NAWACITAPOST.COM - Bernice Nathania Telaumbanua, seorang mahasiswi Pendidikan Matematika di Universitas Negeri Medan, menuliskan tentang keindahan dan keunikkan Pulau Nias, sebuah bagian dari provinsi Sumatera Utara yang kaya akan budaya dan tradisi.
Pulau Nias terkenal dengan Gunungsitoli. Kepulauan Nias sendiri terdiri dari 1 kota dan 4 kabupaten. Pulau ini menawarkan keindahan alam yang luar biasa, dengan keberagaman flora, fauna, bahasa, tradisi, dan adat istiadat yang membuatnya begitu unik.
Salah satu tradisi yang melekat kuat pada budaya Nias adalah "Lompat Batu" atau "Hombo Batu", di mana para pemuda Nias melompati susunan batu setinggi hingga 2 meter. Tradisi ini tidak hanya untuk melatih keberanian fisik tetapi juga sebagai persiapan dalam menghadapi penjajah atau musuh, sesuai dengan sejarah perlawanan Nias terhadap penjajah.
Selain tradisi lompat batu, Nias juga terkenal dengan tarian tradisionalnya yang beragam. Setiap tarian memiliki makna dan arti tersendiri, dan sering ditampilkan dalam berbagai acara penting seperti pernikahan, peresmian, dan perpisahan.
Baca Juga: Perguruan Tinggi di Kepulauan Nias Harus Ambil Peran Aktif dalam Mewujudkan Nias Pulau Impian
Beberapa tarian khas dari Nias antara lain:
1. Tari Maena
Tarian yang dilakukan secara masal oleh pria dan wanita, menggambarkan sukacita atas peristiwa yang sedang terjadi.
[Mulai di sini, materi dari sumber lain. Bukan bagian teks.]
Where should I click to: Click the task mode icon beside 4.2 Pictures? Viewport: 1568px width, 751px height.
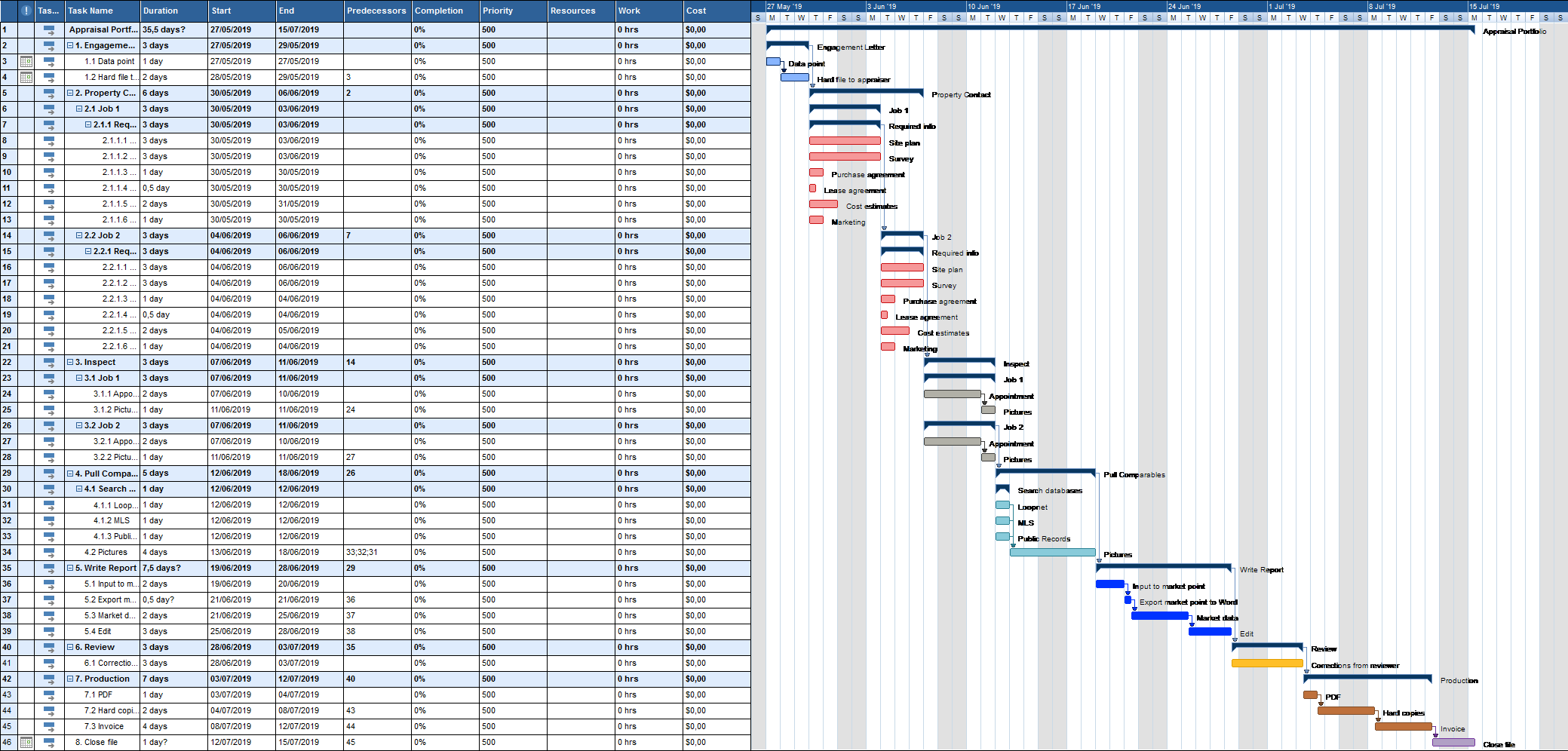[x=48, y=552]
Dimulai dengan sapaan khas, tarian ini juga melibatkan pantun dan syair dalam bahasa daerah Nias.
2. Tari Moyo
Tarian yang dilakukan oleh para perempuan Nias, menggambarkan kegigihan dan semangat masyarakat Nias. Gerakannya menyerupai gerakan seekor elang yang sedang terbang dan mengepakkan sayapnya.
3. Tari Perang (Tari Baluse)
Tarian yang menggambarkan peperangan antara pemuda atau prajurit Nias dengan musuh, ditandai dengan penggunaan properti seperti tameng (baluse) dan tombak atau pedang.
4. Tari Sekapur Sirih
Tarian yang dilakukan oleh para perempuan Nias, melambangkan rasa hormat kepada para tetua adat dengan pemberian sirih, sebuah simbol sosial untuk menyatukan pikiran yang berbeda dan membangun harapan.